The amount of the coupling agent is preferably 0.1 to 9% by weight in the adhesive, from the viewpoint of the effect and cost of the addition.

Further, in order to adsorb ionic impurities and improve insulation reliability during moisture absorption, an ion scavenger can be blended. The amount of the ion scavenger is 5 to 10% by weight in the adhesive, depending on the effect of the addition, heat resistance, and cost.
Is preferred. As the ion scavenger, a compound known as a copper harm inhibitor, for example, a triazine thiol compound or a bisphenol-based reducing agent, for preventing ionization and dissolution of copper can also be blended. Examples of bisphenol-based reducing agents include 2,2'-methylene-bis- (4-methyl-6-tert-butylphenol) and 4,4'-thio-bis- (3-methyl-6-tert-butylphenol).
And the like.

A copper damage inhibitor containing a triazinethiol compound as a component is commercially available from Sankyo Pharmaceutical Co., Ltd. under the trade name Disnet DB. Further, a copper damage inhibitor containing a bisphenol-based reducing agent as a component is commercially available from Yoshitomi Pharmaceutical Co., Ltd. under the trade name Yoshinox BB.

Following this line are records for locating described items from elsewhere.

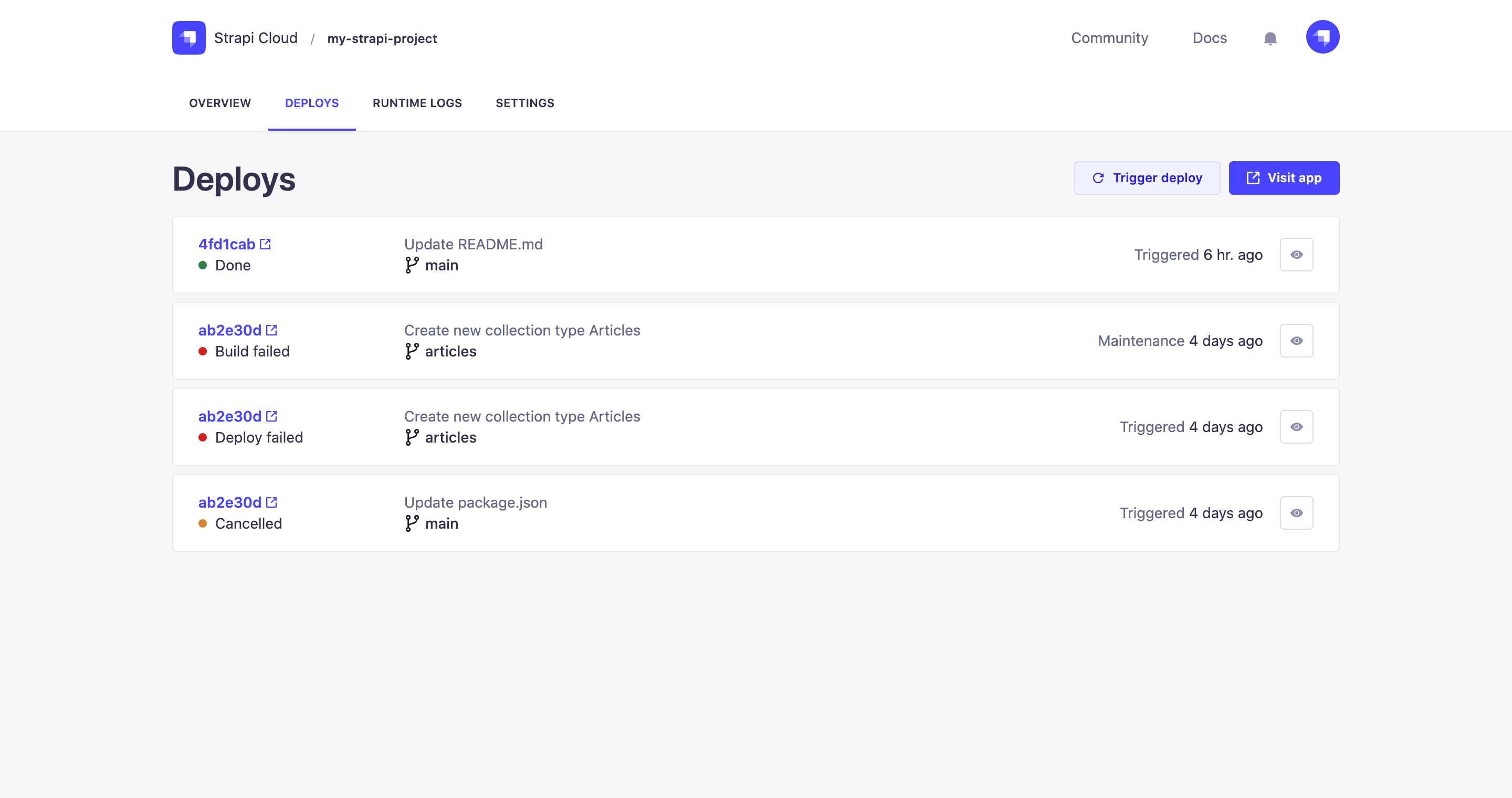Open external link icon next to 4fd1cab
This screenshot has height=798, width=1512.
pos(265,244)
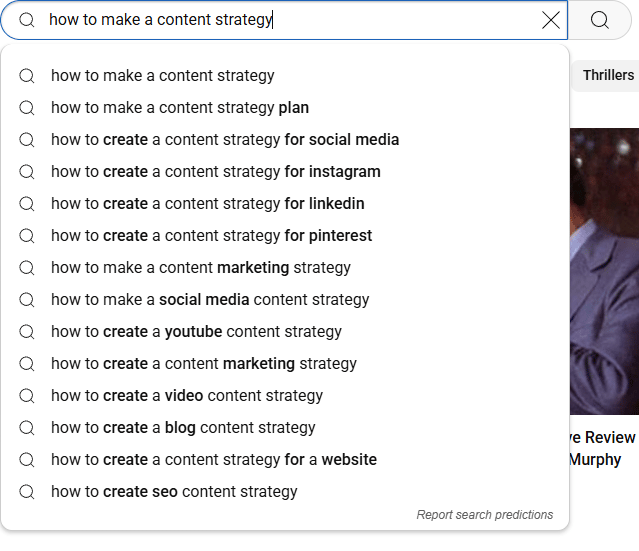Screen dimensions: 639x551
Task: Select the 'youtube content strategy' suggestion
Action: pyautogui.click(x=196, y=331)
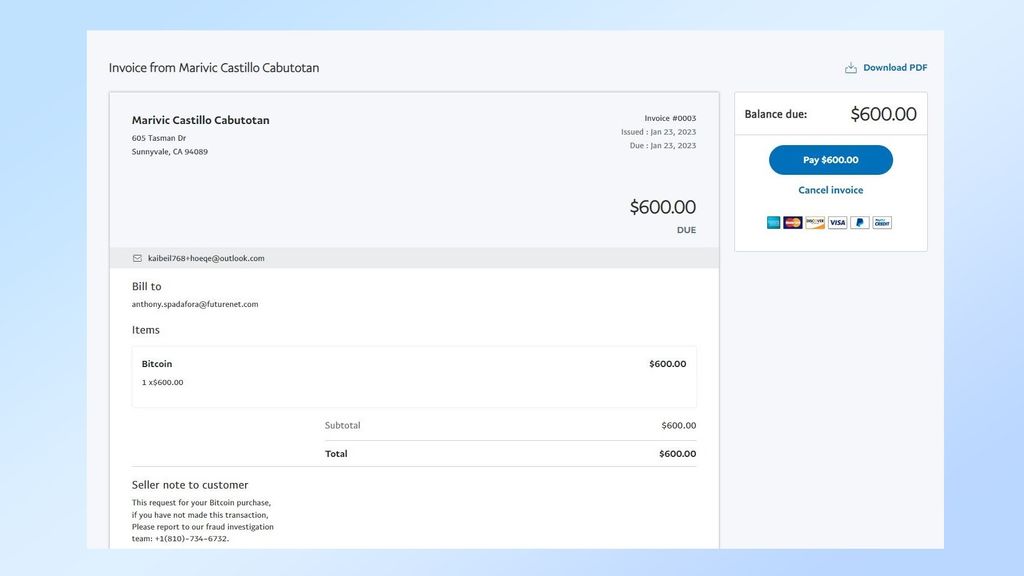
Task: Click the envelope icon beside sender email
Action: 137,258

Further, for the purpose of improving the handleability and thermal conductivity of the adhesive, imparting flame retardancy, adjusting the melt viscosity, imparting thixotropic properties, improving the surface hardness, and the like, You may mix | blend an inorganic filler with an adhesive agent. The amount of the inorganic filler in the adhesive is preferably 2 to 20% by volume. If the amount of the inorganic filler is less than 2% by volume, the effect of blending may be insufficient,
If it exceeds 0% by volume, problems such as an increase in the storage elastic modulus of the adhesive, a decrease in the adhesiveness, and a decrease in the electrical properties due to voids may be caused.

Examples of the inorganic filler include aluminum hydroxide, magnesium hydroxide, calcium carbonate, magnesium carbonate, calcium silicate, magnesium silicate, calcium oxide, magnesium oxide, alumina powder, aluminum nitride powder, aluminum borate whisker, and boron nitride powder. And silica such as crystalline silica and amorphous silica.

To improve thermal conductivity, alumina,
Aluminum nitride, boron nitride, crystalline silica, amorphous silica and the like are particularly preferred.

Of these, alumina is preferred because it has good heat dissipation, good heat resistance and good insulation. In addition, crystalline silica or amorphous silica is inferior to alumina in terms of heat radiation, but has less ionic impurities, so it has high insulation properties during PCT processing, and corrodes copper foil, aluminum wire, aluminum plate, etc. It is suitable in that it has few points.

In order to provide flame retardancy, aluminum hydroxide, magnesium hydroxide and the like are preferable.

For the purpose of adjusting the melt viscosity and imparting thixotropic properties, aluminum hydroxide, magnesium hydroxide, calcium carbonate, magnesium carbonate, calcium silicate, magnesium silicate, calcium oxide, magnesium oxide, alumina, Silica and amorphous silica are preferred.

For improving the surface hardness, short fiber alumina, aluminum borate whisker and the like are preferable.

In the semiconductor device of the present invention, the semiconductor chip and the heat spreader are bonded using a heat spreader to which the above-mentioned adhesive has been applied in advance. FIG. 1 is a cross-sectional view of one embodiment of a semiconductor device of the present invention. In the semiconductor device shown in FIG. 1, for example, a semiconductor chip (2) is bonded face-down with an adhesive (3) to a substrate (1) with wiring, and a chip-side terminal and a substrate-side terminal are connected to an inner lead (4). And joined by inner lead bonding. Further, a heat spreader (5) with an adhesive is adhered to the upper surface of the semiconductor chip (2), and the joint and the side surface of the chip are covered with a sealing material 6, thereby obtaining a completed product. In the semiconductor device of FIG. 1, external terminals (solder balls) (7) are further attached to the wiring board (1). In the present invention, the substrate is not particularly limited as long as it is used for mounting a semiconductor chip. For example, a ceramic substrate such as alumina, a flexible heat-resistant resin tape (such as a polyimide tape), a thick heat-resistant resin substrate (Such as a polyimide substrate).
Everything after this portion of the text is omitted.